Registers, memory, flags, and control flow
A small register file, a flat memory, and a flags/status register (zero, negative, carry, overflow — set by the ALU, Week 2). Branches read the flags to decide whether to change the PC, which is how if/loops work at the machine level (Week 5 expands this). Load/store move data between registers and memory.
From simple to real
Your emulator is a single-cycle interpreter; real CPUs pipeline (overlap fetch/decode/execute of consecutive instructions), predict branches, and reorder — the advanced topics CA previews and Week 10 revisits as performance. Understanding the simple model first makes those optimizations legible rather than magical.
Theory Exercises
- Design an instruction encoding for ~8 instructions over 8 registers; justify your opcode/operand field widths.
- Hand-decode a few of your encoded instructions by masking/shifting (Week 1); show the extracted fields.
- Trace the fetch/decode/execute cycle for a 3-instruction program, showing PC, registers, and flags each step.

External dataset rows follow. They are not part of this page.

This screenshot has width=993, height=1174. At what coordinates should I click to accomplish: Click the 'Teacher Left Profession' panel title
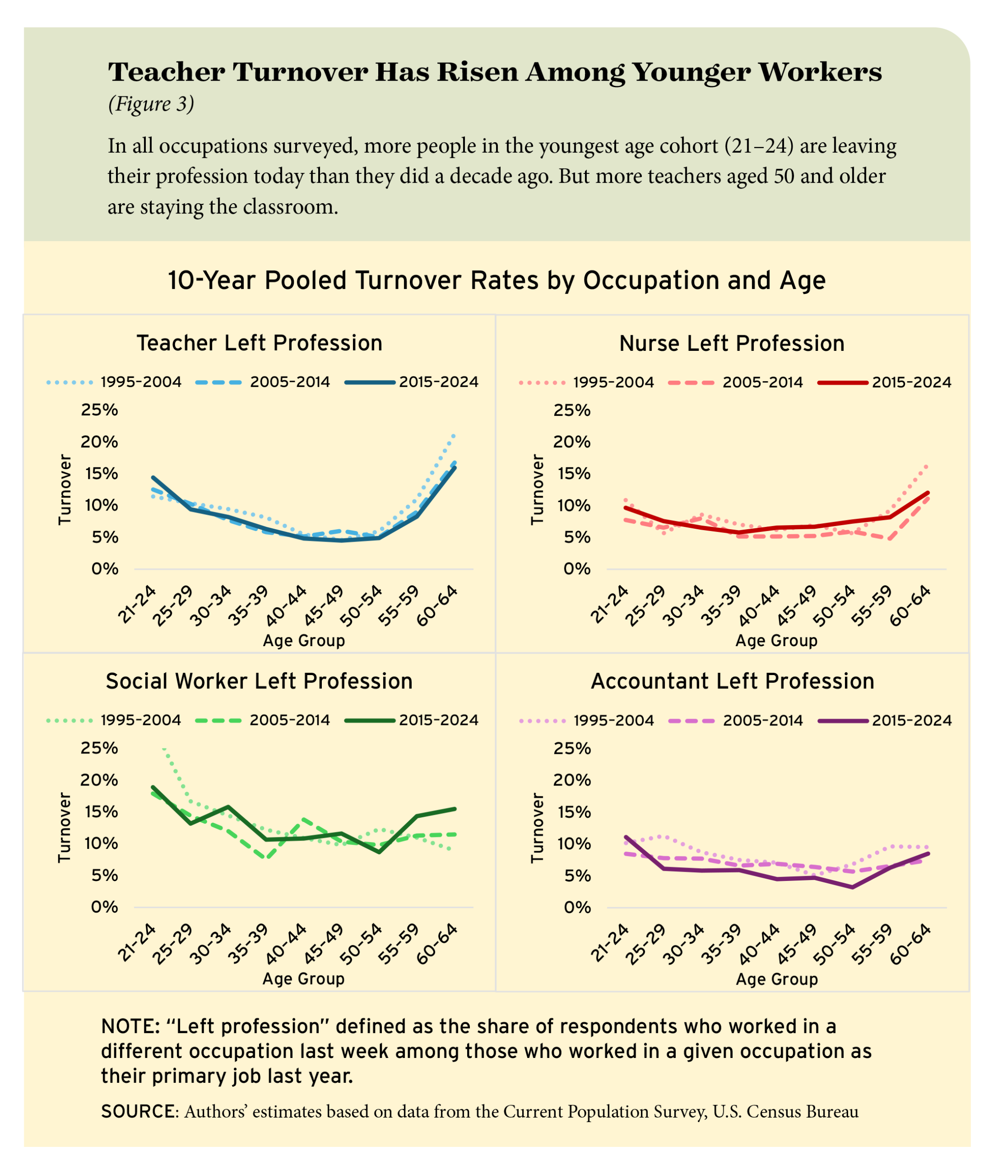pos(259,343)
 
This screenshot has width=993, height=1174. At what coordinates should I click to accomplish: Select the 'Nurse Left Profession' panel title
pos(731,343)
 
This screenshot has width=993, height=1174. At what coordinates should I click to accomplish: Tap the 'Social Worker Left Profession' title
pos(259,681)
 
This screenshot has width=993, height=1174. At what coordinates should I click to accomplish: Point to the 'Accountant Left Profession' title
pos(732,681)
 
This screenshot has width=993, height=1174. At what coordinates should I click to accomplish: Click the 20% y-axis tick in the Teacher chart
pos(99,442)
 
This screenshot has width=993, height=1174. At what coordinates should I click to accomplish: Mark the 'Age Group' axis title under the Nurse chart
pos(776,641)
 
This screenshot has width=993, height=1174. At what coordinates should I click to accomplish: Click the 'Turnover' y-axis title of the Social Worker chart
pos(65,827)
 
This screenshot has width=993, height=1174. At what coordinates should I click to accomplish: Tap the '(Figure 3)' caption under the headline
pos(151,104)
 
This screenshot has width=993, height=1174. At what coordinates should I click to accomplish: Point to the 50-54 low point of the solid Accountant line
pos(852,887)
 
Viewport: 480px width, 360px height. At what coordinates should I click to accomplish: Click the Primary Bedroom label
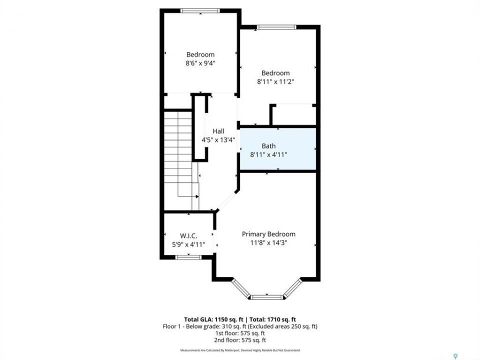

- Show how a conditional branch uses the flags register to implement an
if; write the flag conditions for==,<,<=. - Explain how pipelining overlaps the cycle for consecutive instructions and one hazard it introduces (preview Week 10).
Implementation
Build the emulator: a register file, flat memory, PC, flags, an instruction set (load/store, add/sub, compare, conditional/unconditional branch, halt), an encoder/assembler for your ISA, and the fetch/decode/execute loop. Run nontrivial programs (Fibonacci, sum-to-n, a simple loop). Add a single-step debug mode that prints state.
Measurement / Inspection
Single-step through Fibonacci and verify register/flag state matches a hand trace. Count instructions executed (a proxy for “cycles”) for several inputs and relate to algorithmic complexity. Inspect the encoded bytes of a small program with the Week 1 dump_bytes.
Expected baselines: programs produce correct results; the single-step trace matches your hand analysis exactly; instruction counts scale as the algorithm predicts (e.g. linear for sum-to-n). The encoded program is human-decodable with the Week 1 tool.
Connections
This model is the reference point for real ARM64 (Week 4) — same loop, richer ISA. Its ALU and flags are Week 2’s circuits; its encoding is Week 1’s bits. Pipelining/branch prediction previewed here return as performance topics in Week 10. Building an interpreter also foreshadows how higher-level languages are executed (Course 3’s tooling, Course 1’s frameworks).
Further Reading
- ARM (Plantz) Ch. 8–9; CA (Fox) Ch. 3, 6–8.
- Patterson & Hennessy, Computer Organization and Design (reference).
- nand2tetris (project-based CPU construction).